• [Task set]:
**1.** Copy the passage of the COVID-19 vaccine article word for word, starting at "In the meantime, Surgeon" and ending at "separate CNN interview.".
**2.** Continue the article on COVID-19 vaccines and death rates, picking up after its final sentence.

• [Excerpted text]:
COVID-19 vaccines won’t cut death rates for WEEKS, Fauci warns

Top U.S. health officials are urging Americans to be patient, with the nation’s first coronavirus vaccine as little as days away from approval. 

Even if Pfizer‘s shot gets greenlit after Food and drug Administration (FDA) officials review the firm’s trial data on Thursday, the vaccine won’t be an instant silver bullet to reduce the number or people dying from COVID-19 in the U.S., Dr Anthony Fauci warned on Monday. 

‘It’s likely you’re not going to see a measurable diminution for at least several weeks or if not longer,’ Dr Fauci said during a CNN interview. 

‘But it will come, I guarantee you.’ 

In the meantime, Surgeon General Dr Jerome Adams begged Americans to be patient and not let their guards down in the final moments before the arrival of vaccines. 

‘My colleagues are dog tired and we need you to hang on just a little bit longer because we’ve got vaccines coming,’ he said, addressing Americans in a separate CNN interview.

• [Supplied information]:
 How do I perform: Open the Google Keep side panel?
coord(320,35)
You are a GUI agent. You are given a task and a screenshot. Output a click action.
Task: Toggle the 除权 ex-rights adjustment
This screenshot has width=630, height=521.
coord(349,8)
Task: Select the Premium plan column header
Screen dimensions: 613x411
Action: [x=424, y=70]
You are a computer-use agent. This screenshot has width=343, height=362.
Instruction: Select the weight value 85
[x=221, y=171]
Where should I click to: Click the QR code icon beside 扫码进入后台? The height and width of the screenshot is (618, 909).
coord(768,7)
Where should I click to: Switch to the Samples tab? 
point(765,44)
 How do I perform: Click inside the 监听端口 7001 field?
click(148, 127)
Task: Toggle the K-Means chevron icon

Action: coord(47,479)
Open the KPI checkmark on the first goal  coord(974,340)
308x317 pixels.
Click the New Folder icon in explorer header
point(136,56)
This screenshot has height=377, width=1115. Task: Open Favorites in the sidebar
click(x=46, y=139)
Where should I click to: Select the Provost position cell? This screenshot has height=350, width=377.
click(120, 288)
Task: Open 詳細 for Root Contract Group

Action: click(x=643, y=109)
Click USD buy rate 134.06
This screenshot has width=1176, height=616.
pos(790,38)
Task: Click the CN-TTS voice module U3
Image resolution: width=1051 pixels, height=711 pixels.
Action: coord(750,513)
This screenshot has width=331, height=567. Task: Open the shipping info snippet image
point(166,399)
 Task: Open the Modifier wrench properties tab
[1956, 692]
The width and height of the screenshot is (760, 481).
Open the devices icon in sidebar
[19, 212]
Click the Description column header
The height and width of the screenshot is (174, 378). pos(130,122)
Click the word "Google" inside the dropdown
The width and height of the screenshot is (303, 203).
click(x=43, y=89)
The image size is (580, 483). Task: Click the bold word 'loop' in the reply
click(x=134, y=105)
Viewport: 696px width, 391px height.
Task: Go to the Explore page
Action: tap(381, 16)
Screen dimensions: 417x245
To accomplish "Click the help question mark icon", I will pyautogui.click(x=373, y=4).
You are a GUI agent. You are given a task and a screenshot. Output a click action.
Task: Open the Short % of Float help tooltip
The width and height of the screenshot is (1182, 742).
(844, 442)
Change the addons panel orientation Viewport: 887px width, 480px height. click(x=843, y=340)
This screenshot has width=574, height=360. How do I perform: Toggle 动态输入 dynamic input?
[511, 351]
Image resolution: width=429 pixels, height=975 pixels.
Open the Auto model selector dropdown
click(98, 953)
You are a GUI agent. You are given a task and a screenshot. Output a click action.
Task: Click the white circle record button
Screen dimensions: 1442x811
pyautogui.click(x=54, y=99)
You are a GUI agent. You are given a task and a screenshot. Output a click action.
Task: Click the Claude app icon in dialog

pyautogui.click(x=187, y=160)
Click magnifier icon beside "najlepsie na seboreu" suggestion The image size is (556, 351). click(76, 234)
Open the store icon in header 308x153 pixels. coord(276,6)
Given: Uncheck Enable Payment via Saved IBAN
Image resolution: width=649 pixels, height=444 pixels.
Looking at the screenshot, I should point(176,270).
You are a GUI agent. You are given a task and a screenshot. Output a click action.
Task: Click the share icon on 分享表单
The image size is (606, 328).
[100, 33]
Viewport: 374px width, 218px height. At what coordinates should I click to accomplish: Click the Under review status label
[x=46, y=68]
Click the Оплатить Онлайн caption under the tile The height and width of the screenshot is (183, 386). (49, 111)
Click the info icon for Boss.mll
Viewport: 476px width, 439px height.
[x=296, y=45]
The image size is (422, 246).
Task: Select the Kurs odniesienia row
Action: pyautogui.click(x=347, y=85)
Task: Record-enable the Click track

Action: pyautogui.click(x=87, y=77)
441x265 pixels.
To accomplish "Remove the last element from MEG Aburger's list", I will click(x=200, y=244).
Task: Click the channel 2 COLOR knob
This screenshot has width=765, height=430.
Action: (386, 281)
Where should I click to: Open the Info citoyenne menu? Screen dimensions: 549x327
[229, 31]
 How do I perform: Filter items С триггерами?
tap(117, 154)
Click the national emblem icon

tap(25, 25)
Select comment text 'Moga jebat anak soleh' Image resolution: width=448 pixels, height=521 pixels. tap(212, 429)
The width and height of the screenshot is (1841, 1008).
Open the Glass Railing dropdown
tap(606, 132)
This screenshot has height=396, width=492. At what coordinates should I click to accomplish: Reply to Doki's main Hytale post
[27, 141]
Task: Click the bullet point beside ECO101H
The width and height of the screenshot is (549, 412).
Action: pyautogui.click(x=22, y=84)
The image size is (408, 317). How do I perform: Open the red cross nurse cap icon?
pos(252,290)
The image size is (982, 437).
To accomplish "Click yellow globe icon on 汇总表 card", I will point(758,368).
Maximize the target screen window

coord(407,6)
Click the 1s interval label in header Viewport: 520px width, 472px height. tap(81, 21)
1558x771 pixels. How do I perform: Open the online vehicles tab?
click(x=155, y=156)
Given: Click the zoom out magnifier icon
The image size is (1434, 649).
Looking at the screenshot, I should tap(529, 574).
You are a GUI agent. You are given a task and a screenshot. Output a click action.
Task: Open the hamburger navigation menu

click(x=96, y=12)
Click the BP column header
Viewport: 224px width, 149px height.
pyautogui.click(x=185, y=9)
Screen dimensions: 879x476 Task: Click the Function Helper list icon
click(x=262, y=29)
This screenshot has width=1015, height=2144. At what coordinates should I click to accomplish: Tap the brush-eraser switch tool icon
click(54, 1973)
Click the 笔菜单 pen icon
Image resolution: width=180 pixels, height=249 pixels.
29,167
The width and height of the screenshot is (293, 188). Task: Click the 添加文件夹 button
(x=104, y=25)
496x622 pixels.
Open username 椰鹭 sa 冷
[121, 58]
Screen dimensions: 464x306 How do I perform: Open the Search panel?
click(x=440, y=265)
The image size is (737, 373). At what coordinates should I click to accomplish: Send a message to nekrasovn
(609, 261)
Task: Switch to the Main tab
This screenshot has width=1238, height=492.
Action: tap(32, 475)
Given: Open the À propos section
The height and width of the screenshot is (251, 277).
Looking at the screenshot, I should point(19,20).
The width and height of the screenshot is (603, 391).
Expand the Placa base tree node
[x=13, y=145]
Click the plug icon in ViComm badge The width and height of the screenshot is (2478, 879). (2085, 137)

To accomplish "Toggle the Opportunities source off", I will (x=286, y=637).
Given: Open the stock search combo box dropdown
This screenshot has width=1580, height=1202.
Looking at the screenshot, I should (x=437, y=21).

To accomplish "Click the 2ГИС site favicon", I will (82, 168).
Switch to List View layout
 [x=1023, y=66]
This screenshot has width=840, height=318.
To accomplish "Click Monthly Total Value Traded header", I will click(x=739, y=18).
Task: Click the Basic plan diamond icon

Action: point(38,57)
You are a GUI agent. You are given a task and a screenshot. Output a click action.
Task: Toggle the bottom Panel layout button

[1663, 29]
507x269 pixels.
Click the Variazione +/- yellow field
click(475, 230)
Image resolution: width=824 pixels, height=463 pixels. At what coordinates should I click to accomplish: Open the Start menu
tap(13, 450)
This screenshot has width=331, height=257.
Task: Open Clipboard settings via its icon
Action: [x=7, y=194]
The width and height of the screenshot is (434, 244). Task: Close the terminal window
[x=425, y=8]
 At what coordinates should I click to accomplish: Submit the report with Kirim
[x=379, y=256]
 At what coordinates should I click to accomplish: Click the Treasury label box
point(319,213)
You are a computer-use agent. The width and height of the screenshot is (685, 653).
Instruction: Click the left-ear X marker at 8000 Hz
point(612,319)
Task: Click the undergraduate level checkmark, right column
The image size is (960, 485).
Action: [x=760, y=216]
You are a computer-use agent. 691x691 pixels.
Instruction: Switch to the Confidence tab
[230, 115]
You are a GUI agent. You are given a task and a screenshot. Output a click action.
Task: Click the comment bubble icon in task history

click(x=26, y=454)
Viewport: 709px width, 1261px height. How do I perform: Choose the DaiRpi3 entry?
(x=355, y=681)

• [Responses to the tasks]:
**1.**
In the meantime, Surgeon General Dr Jerome Adams begged Americans to be patient and not let their guards down in the final moments before the arrival of vaccines. 

‘My colleagues are dog tired and we need you to hang on just a little bit longer because we’ve got vaccines coming,’ he said, addressing Americans in a separate CNN interview.

**2.**
‘But we want as many people to be alive to get them as possible,’ he added in a grim warning. 

The U.S. hit record-high daily deaths on Wednesday and again on Thursday of last week, with 2,804 and 2,879 fatalities, respectively. In the past week, 15,426 Americans died of coronavirus. 

Dr Anthony Fauci warned that it will take weeks for the effect of coronavirus vaccines to show up in U.S. death rates because people need two doses and death rates lag behind the spread of the virus during a Monday CNN interview 

Surgeon General Dr Jerome Adams urged Americans to 'hang on just a little bit longer' and keep wearing masks and socially distancing 'because the vaccines are coming'

Surgeon General Dr Jerome Adams urged Americans to ‘hang on just a little bit longer’ and keep wearing masks and socially distancing ‘because the vaccines are coming’ 

The U.S. is now losing more than 2,200 people a day to the virus, according to a DailyMail.com analysis of data from Johns Hopkins University. 

Vaccines made my Pfizer and Moderna both appeared to prevent more than than 90 percent of people got the shots from developing COVID-19 in trials. 

There were also early signs that that the shots could prevent people from becoming severely or life-threateningly ill from coronavirus. 

Markets surged and people the world over breathed a sigh of relief when the two companies announced the outcomes of their trials last month.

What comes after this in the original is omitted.